Stored items

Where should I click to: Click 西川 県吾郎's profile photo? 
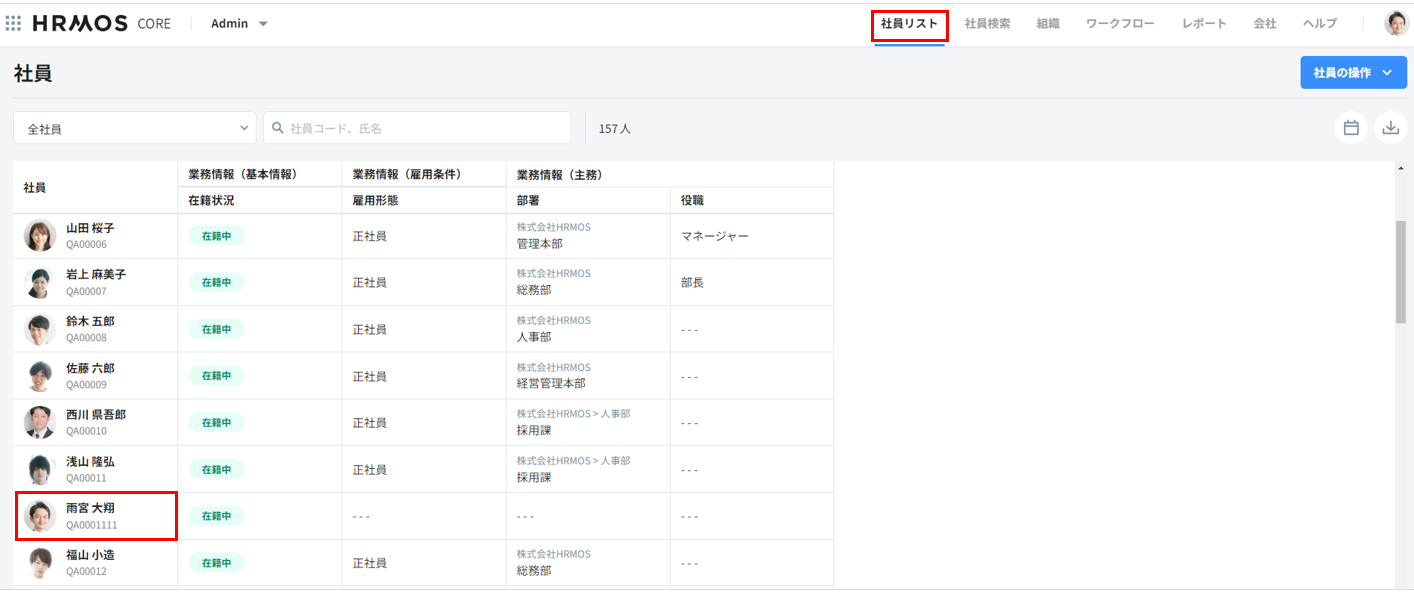(40, 422)

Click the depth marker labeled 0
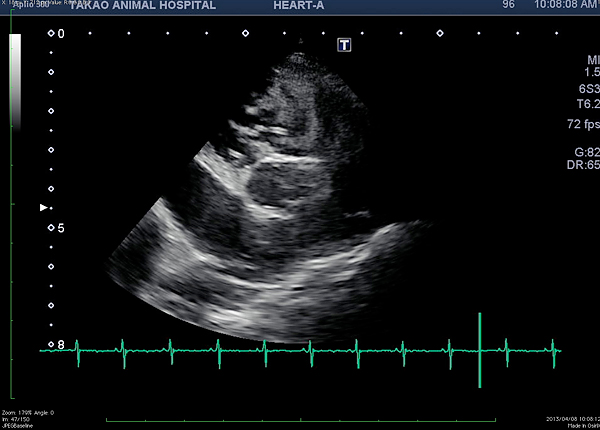(60, 34)
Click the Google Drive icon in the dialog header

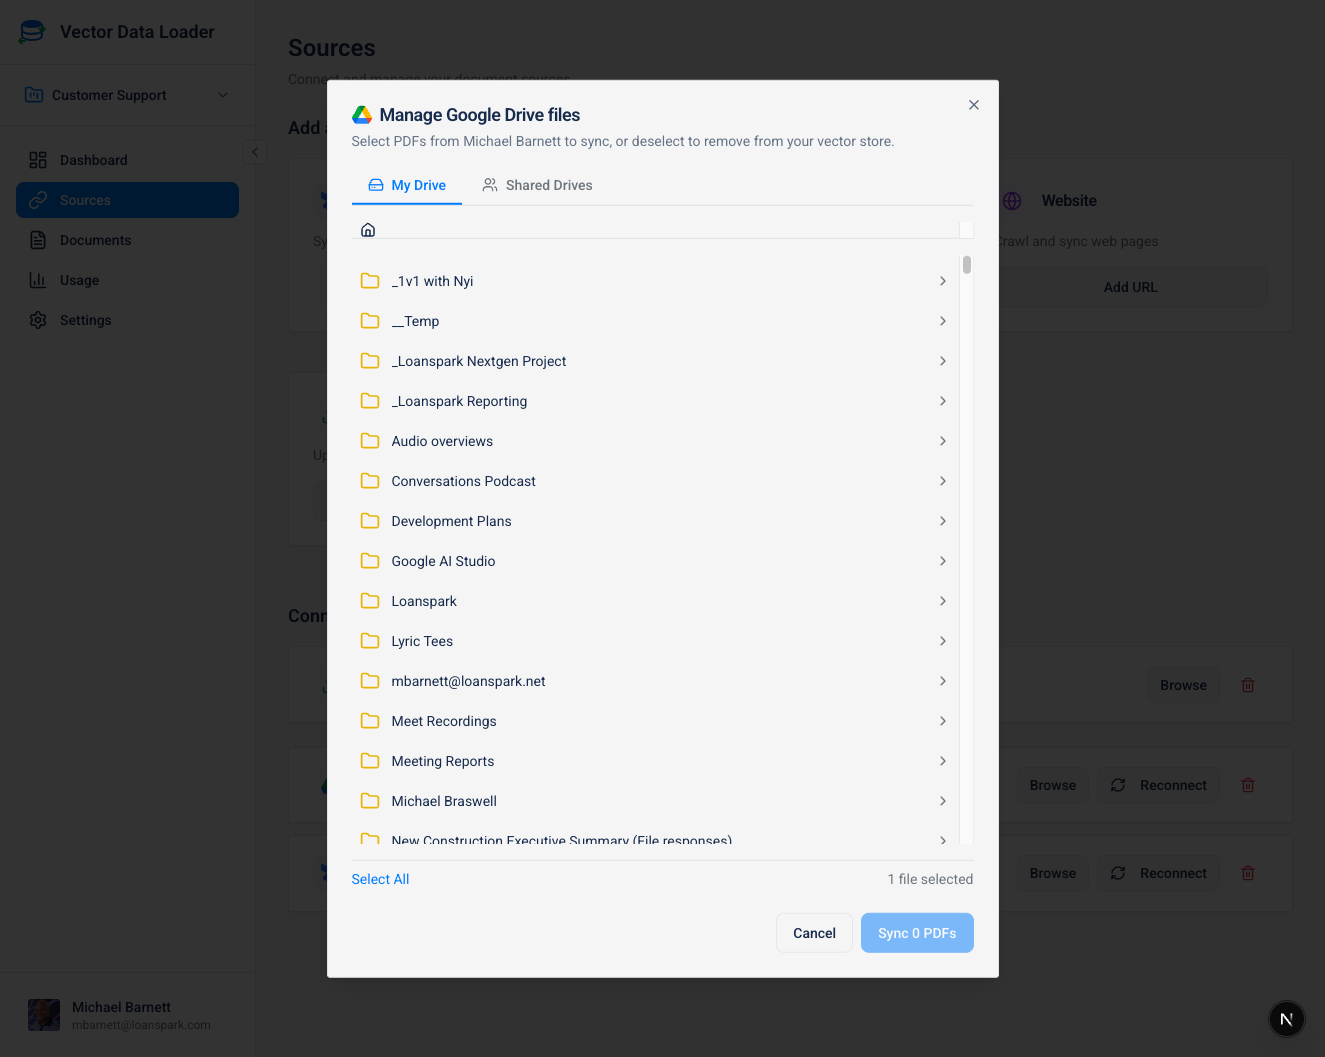coord(361,113)
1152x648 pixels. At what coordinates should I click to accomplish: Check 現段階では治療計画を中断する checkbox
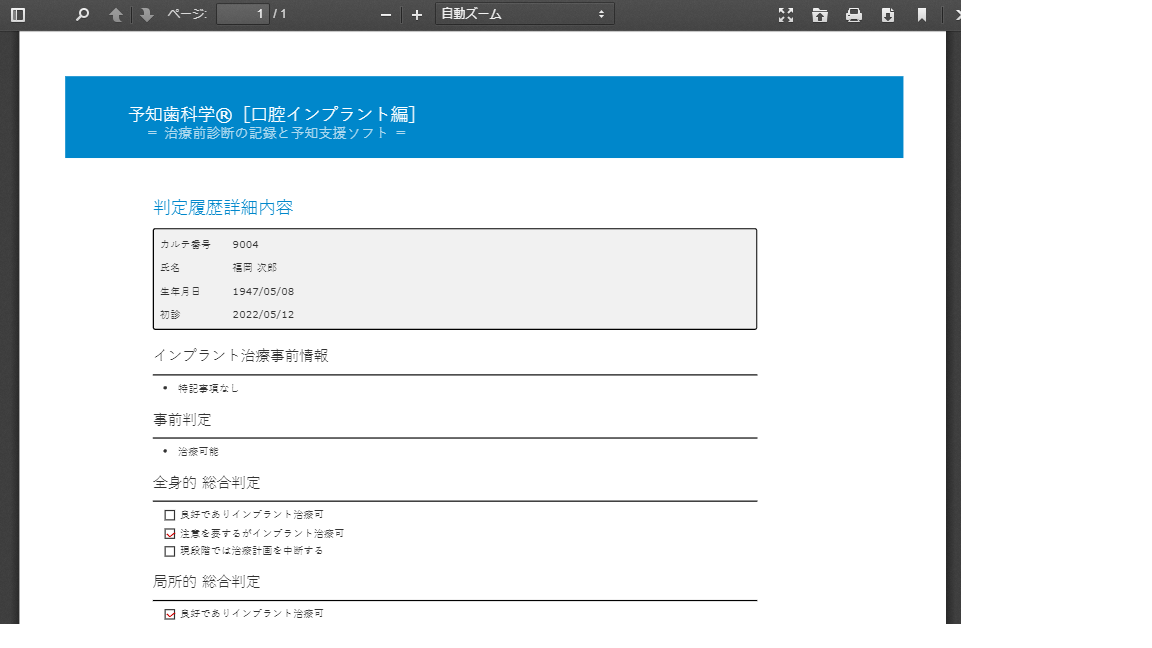click(x=170, y=551)
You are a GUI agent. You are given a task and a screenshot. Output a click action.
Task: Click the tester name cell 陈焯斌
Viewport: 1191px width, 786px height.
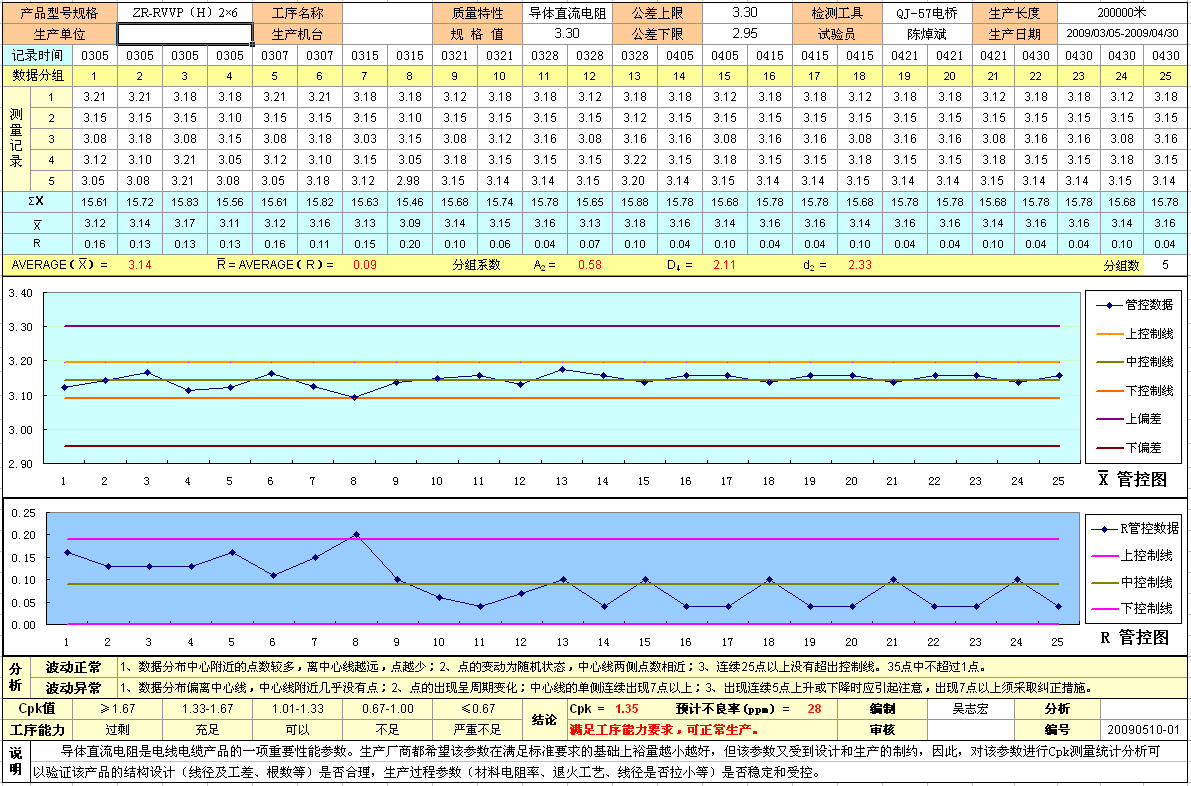918,33
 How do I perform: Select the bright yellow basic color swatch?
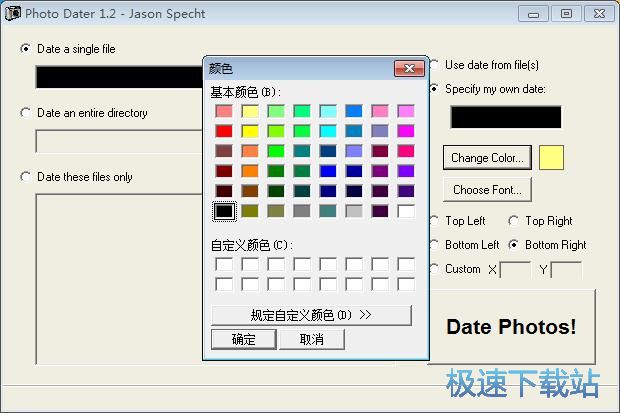[x=249, y=131]

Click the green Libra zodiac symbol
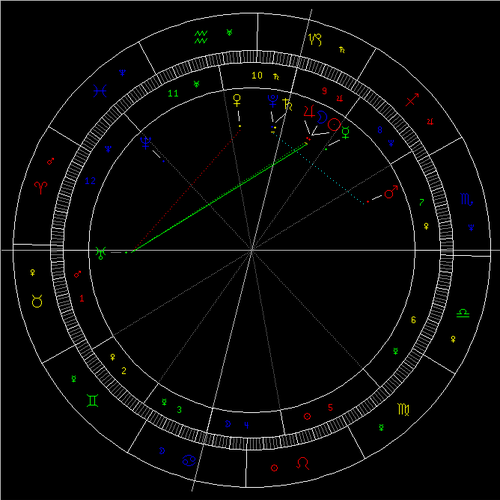(463, 313)

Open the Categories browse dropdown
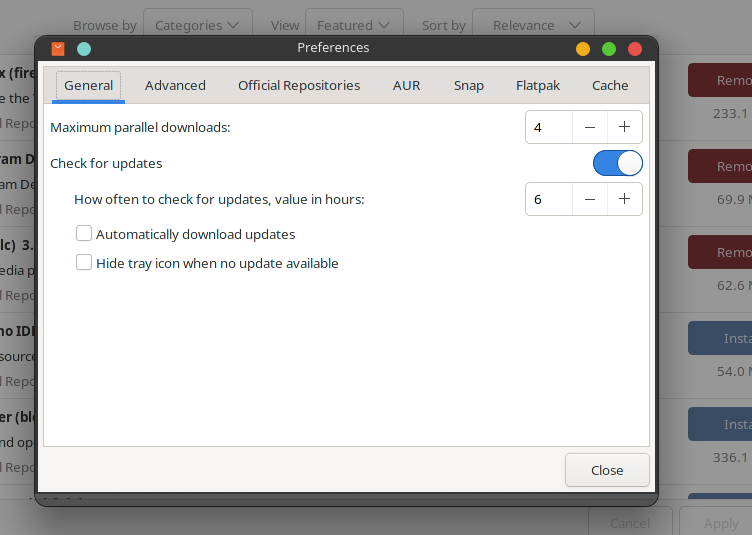pyautogui.click(x=197, y=25)
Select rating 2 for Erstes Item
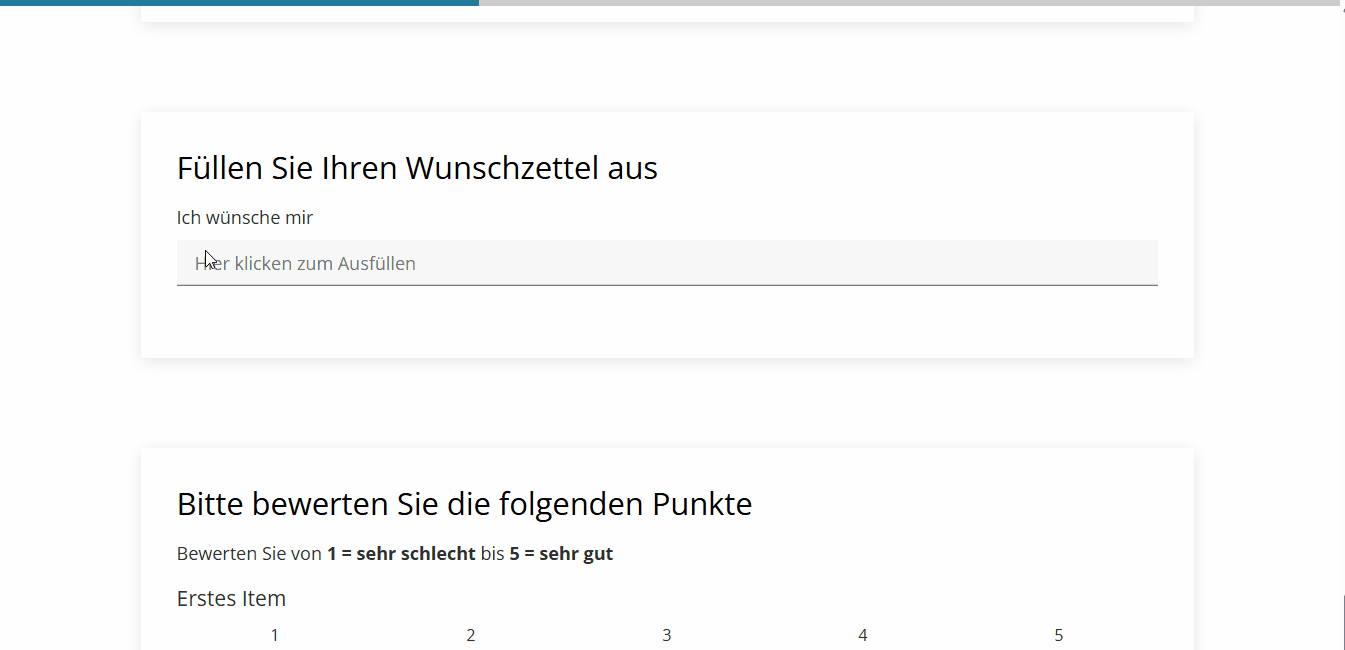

• Instructions for the task: The copy you return must match the records above exactly, minus any images.

• Answer to this task:
Where should I click to: Click 西川 県吾郎's profile photo? 
(40, 422)

Click the depth marker labeled 0
(60, 34)
Click the Google Drive icon in the dialog header

coord(361,113)
1152x648 pixels. At what coordinates should I click to accomplish: Check 現段階では治療計画を中断する checkbox
click(x=170, y=551)
You are a GUI agent. You are given a task and a screenshot. Output a click action.
Task: Click the tester name cell 陈焯斌
Viewport: 1191px width, 786px height.
918,33
 How do I perform: Select the bright yellow basic color swatch?
[x=249, y=131]

Click the green Libra zodiac symbol
(463, 313)

Open the Categories browse dropdown
pyautogui.click(x=197, y=25)
Select rating 2 for Erstes Item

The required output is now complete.